B3, default values, and implicit initialization
Brian Goetz
brian.goetz at oracle.com
Tue Mar 28 19:13:02 UTC 2023
The recent update of JEP 401 contained a number of refinements to the
user model, specifically, separating the primitive/reference distinction
into a number of smaller distinctions (e.g., nullable vs non-nullable,
optional vs required construction.) Overall this has been a very
positive step forward.
We still have a need for the distinction between what we've been calling
B2 and B3; JEP 401 currently frames that in terms of "construction is
optional." This is a big step forward; indeed, the key difference
between them is whether the class _needs_ the "variables start out as
null, and all instances are created by constructors" protection, or
whether it admits the lighter-weight initialization protocol of "there's
a a standard zero value, null-free variables are initialized to that"
that primitives enjoy today. (Note that B3 classes don't require this
lighter protocol, they merely enable it, much as primitives all give you
the option of boxing to get the full conservative initialization protocol.)
The idea of framing this as "construction is optional" is a good one,
but the expression of it proposed in JEP 401 feels "not quite there".
In this note I'll propose an alternative presentation, but the main goal
here is around terminology and user model rather than syntax (so please
keep the syntax agitation to a reasonable level.)
The key distinction between B2 and B3 is that B3 has a _default value_
which the VM can summon at will. This enables non-nullable heap
variables to be flattened, because we can initialize these the same way
we initialize other fields and array elements. Further, that default
value is highly constrained; it is a physical zero, the result of
initializing all fields to their default value.
Flattening is of course a goal, but it is not something that exists in
the programming model -- its just an optimization. What exists in the
programming model is the default value, and what this unlocks is the
possibility for variables to be _implicitly initializated_.
Reference-typed variables today are _explicitly initialized_; variables
start out null and have to be initialized with a constructed value. A
class with a default value has the option (opted in through
null-exclusion) for its variables to be implicitly initialized, which,
like primitives, means that they start out with a valid default value,
and can be further assigned to.
Framed this way, the Valhalla performance story simplifies to:
- Give up identity, get flattening on the stack;
- Further give up explicit initialization, get flattening for small
objects on the heap;
- Further give up atomicity, get flattening for larger objects on the
heap.
Giving up explicit initialization entails both the class opting out of
explicit initialization, _and_ the variable opting out of nullity.

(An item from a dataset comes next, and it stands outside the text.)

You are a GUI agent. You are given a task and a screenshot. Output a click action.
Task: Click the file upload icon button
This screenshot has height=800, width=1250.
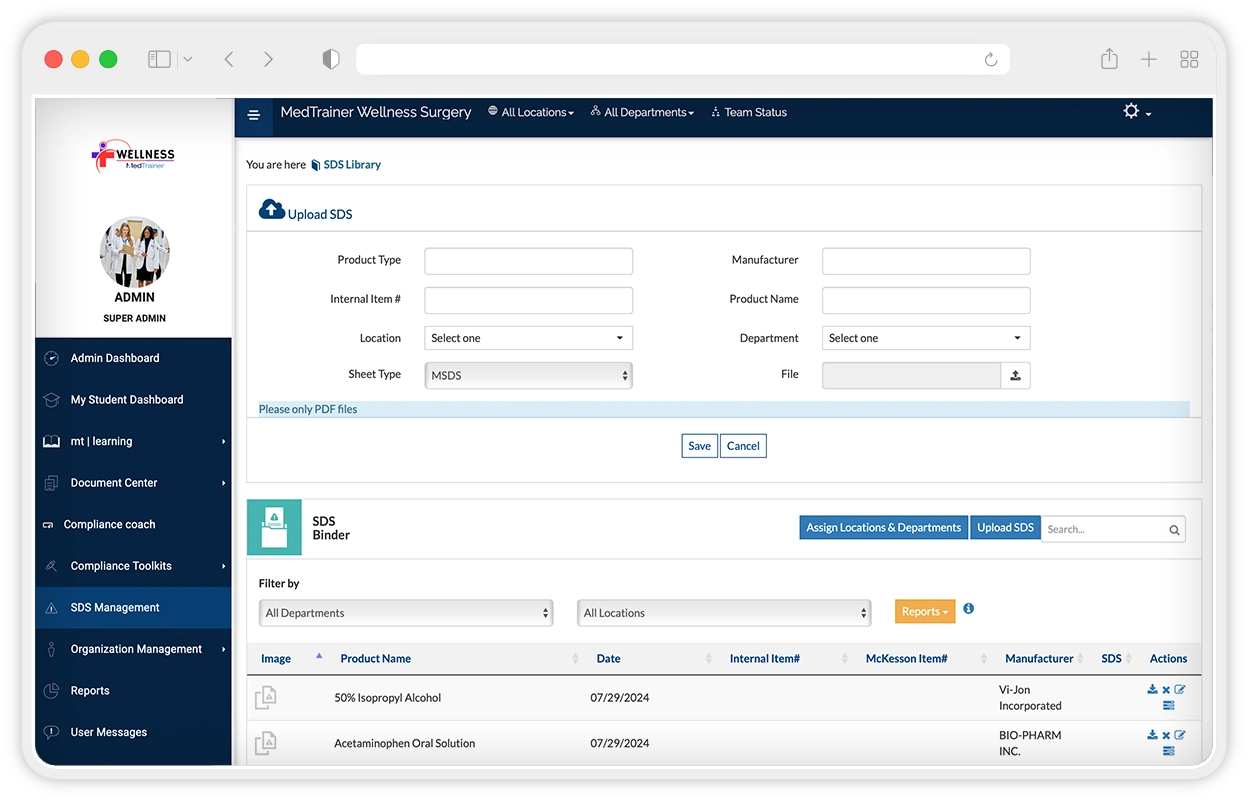click(1015, 376)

The key new terminology that comes out of this is implicit vs explicit
initialization.
Syntactically, my preference is to indicate that the default value can
be summoned by giving a value class a _default constructor_:
value class Complex {
public final double re, im;
public default Complex();
}
A default constructor has no arguments, no body, no throws clause, and
implicitly initializes all fields to their default values. Unlike
identity classes, value classes don't get constructions implicitly; a
value class must declare at least one constructor, default or
otherwise. This replaces the idea of "optional constructor", which is a
negative statement about construction ("but you don't have to call me"),
with a more direct and positive statement that there is a _default
constructor_ with the required properties.
Note that this is similar to the existing concept of "default
constructor", which you get for free in an identity class if you don't
specify any constructors. It is possible we can unify these features
(and also with constructors in "agnostic" abstract classes), but first
let's work out what it would mean in value classes, and see if we like it.
In this model, a B3 class is just a value class with a default
constructor -> a default constructor means that you have the choice of
implicit or explicit initialization -> non-nullity at the use site opts
into implicit initialization -> B3! gets flattening (for small layouts.)